WORK TO BE COMPLETED »
Report only the number of lines in this material that include the string "icon".

DATA TO EXAMINE »
****

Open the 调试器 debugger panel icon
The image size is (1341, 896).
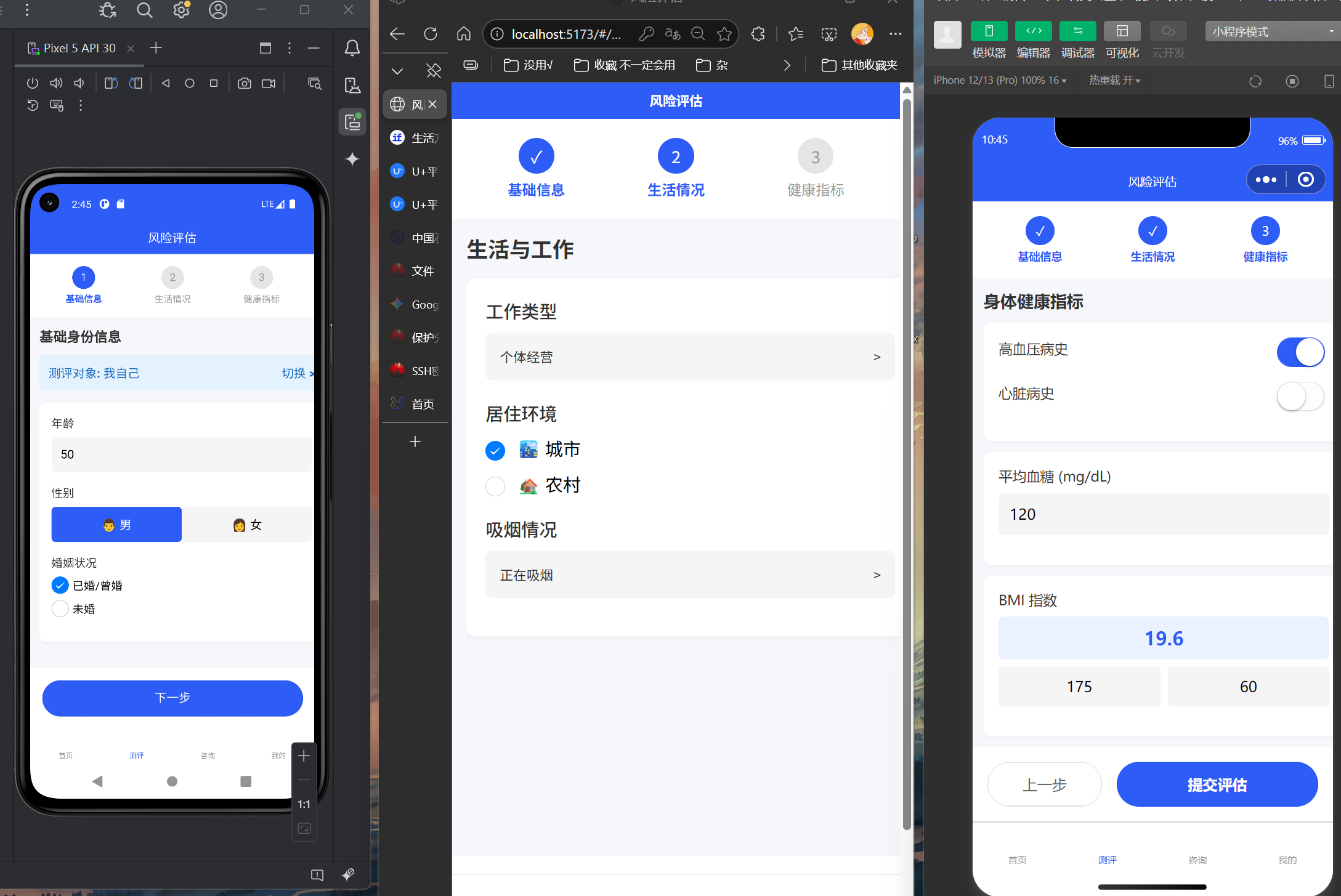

****

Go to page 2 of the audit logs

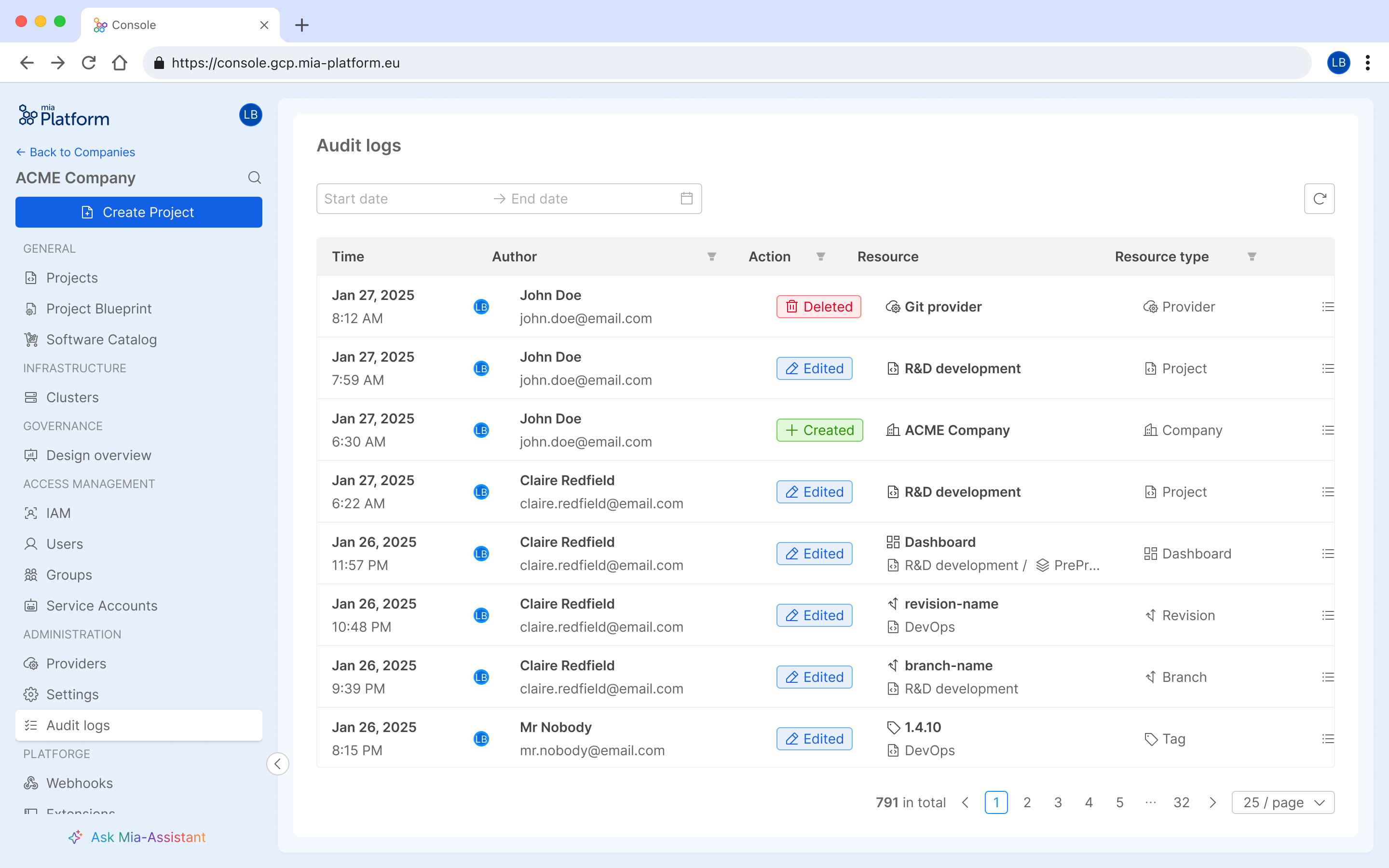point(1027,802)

****

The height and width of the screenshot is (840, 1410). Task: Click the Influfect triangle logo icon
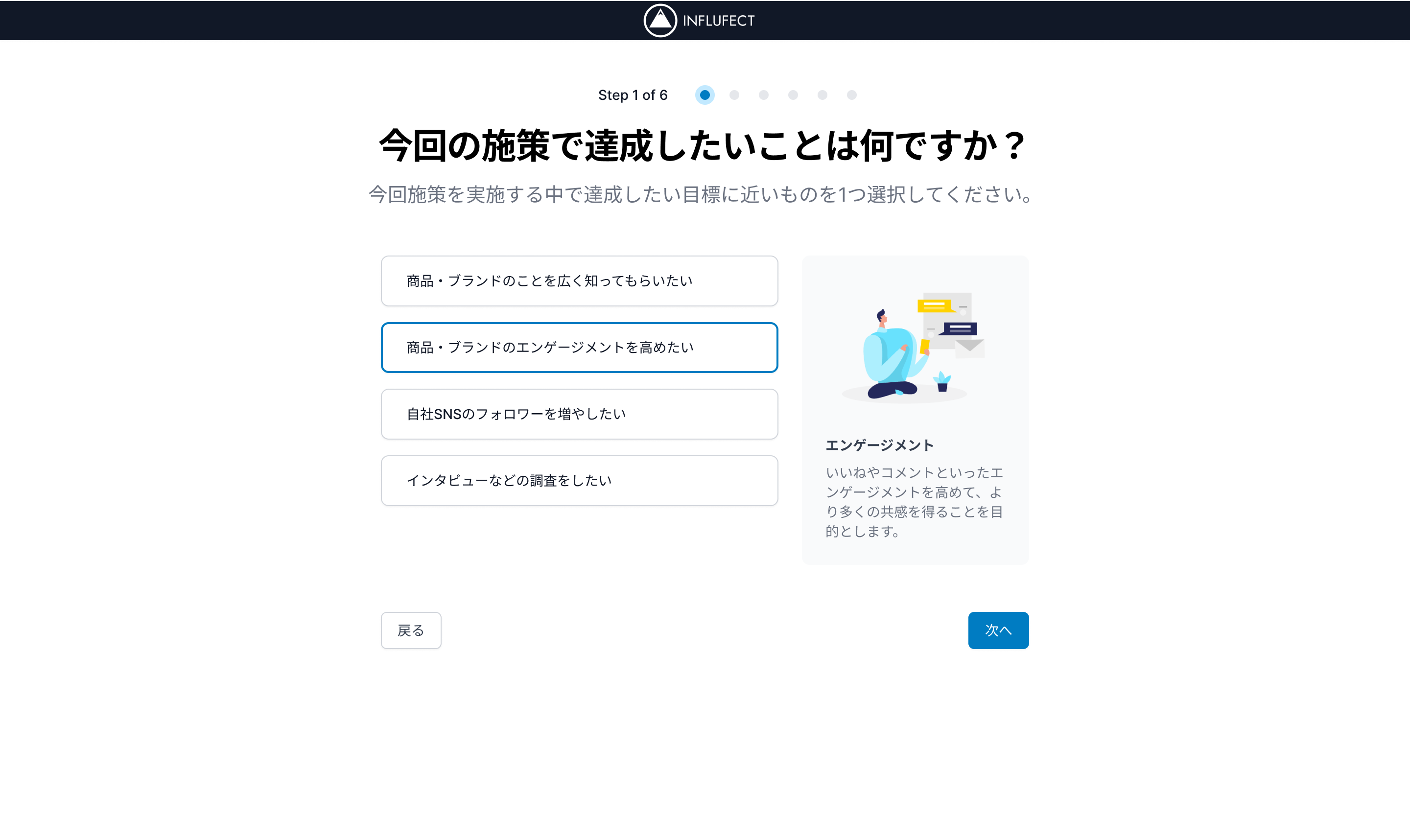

****

ANSWER TO THIS EXERCISE »
2